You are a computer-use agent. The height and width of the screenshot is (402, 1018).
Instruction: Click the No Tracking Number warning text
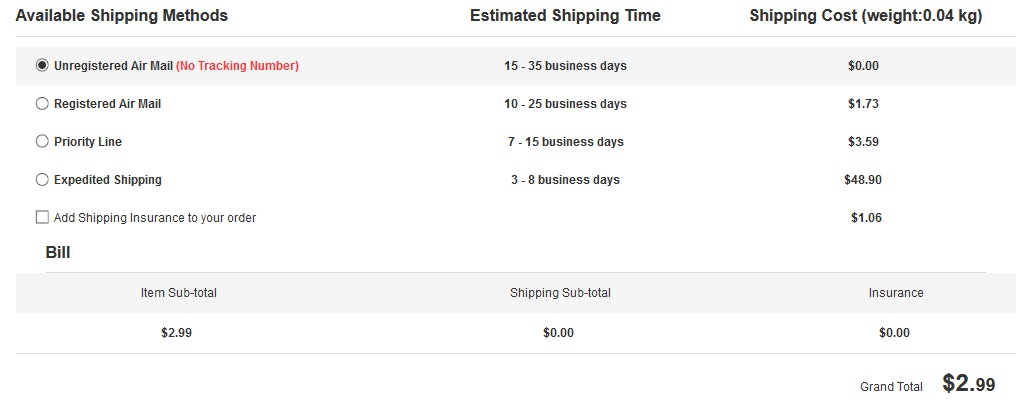click(x=238, y=66)
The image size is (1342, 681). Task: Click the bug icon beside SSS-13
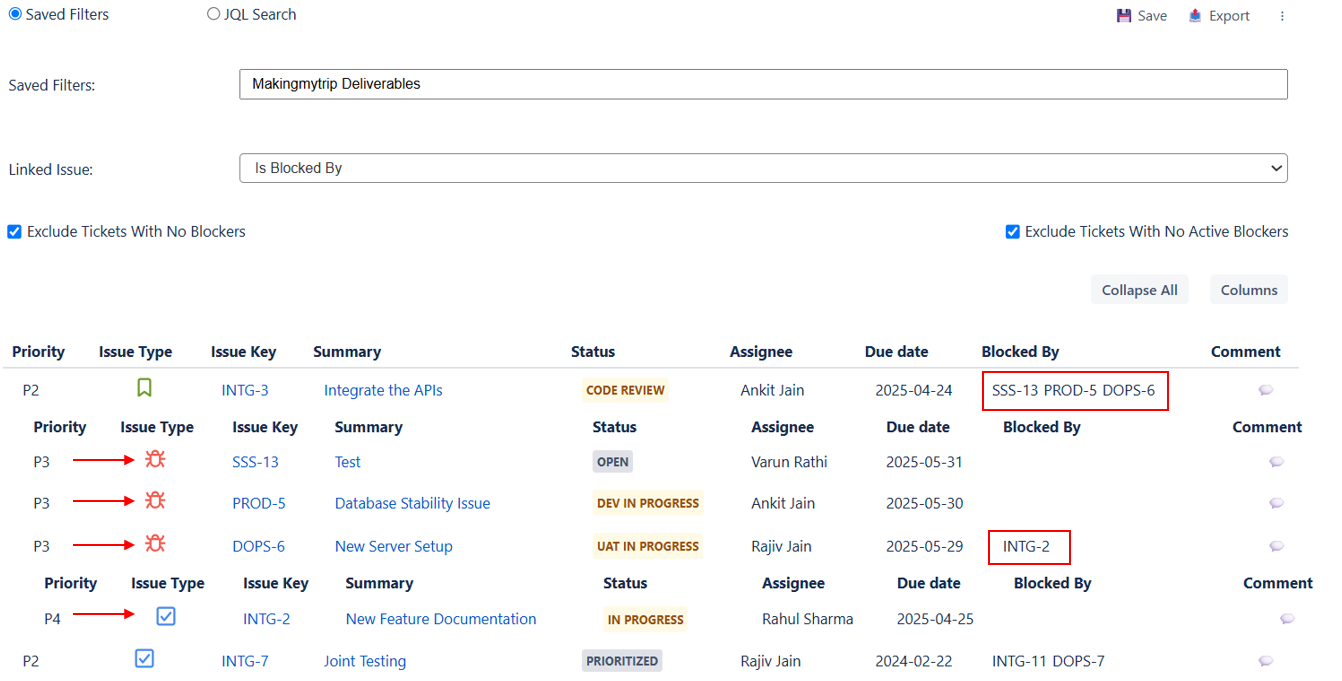[x=155, y=459]
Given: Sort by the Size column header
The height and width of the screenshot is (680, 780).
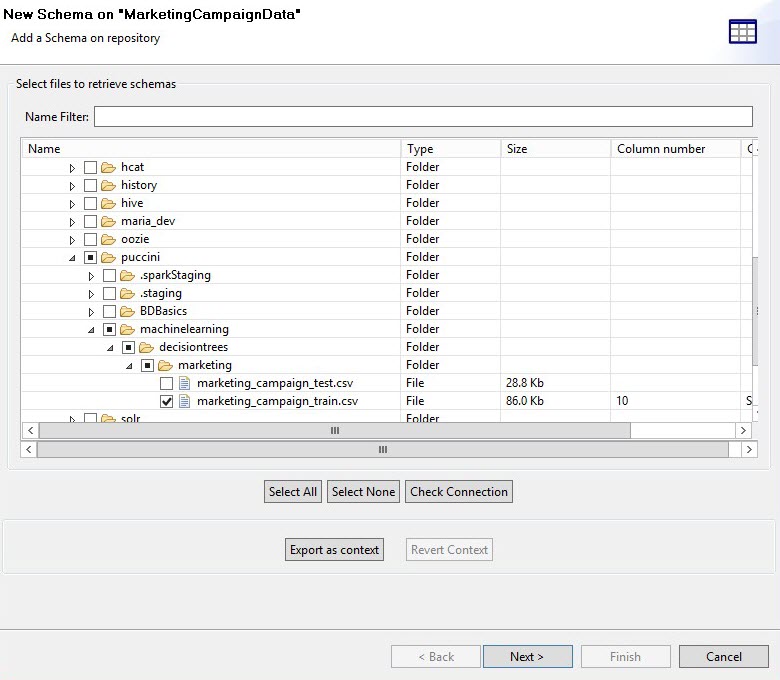Looking at the screenshot, I should [555, 149].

* * *

▶ **STATED GOAL**
Recast each line of the listing above as a string in a JSON list, with one string per line and blank lines left out. Leave the pictures out of the answer.

▶ **ANSWER IN FULL**
[
  "You are a computer-use agent. The height and width of the screenshot is (402, 1018).",
  "Instruction: Click the No Tracking Number warning text",
  "click(x=238, y=66)",
  "The image size is (1342, 681). Task: Click the bug icon beside SSS-13",
  "[x=155, y=459]",
  "Given: Sort by the Size column header",
  "The height and width of the screenshot is (680, 780).",
  "Looking at the screenshot, I should [555, 149]."
]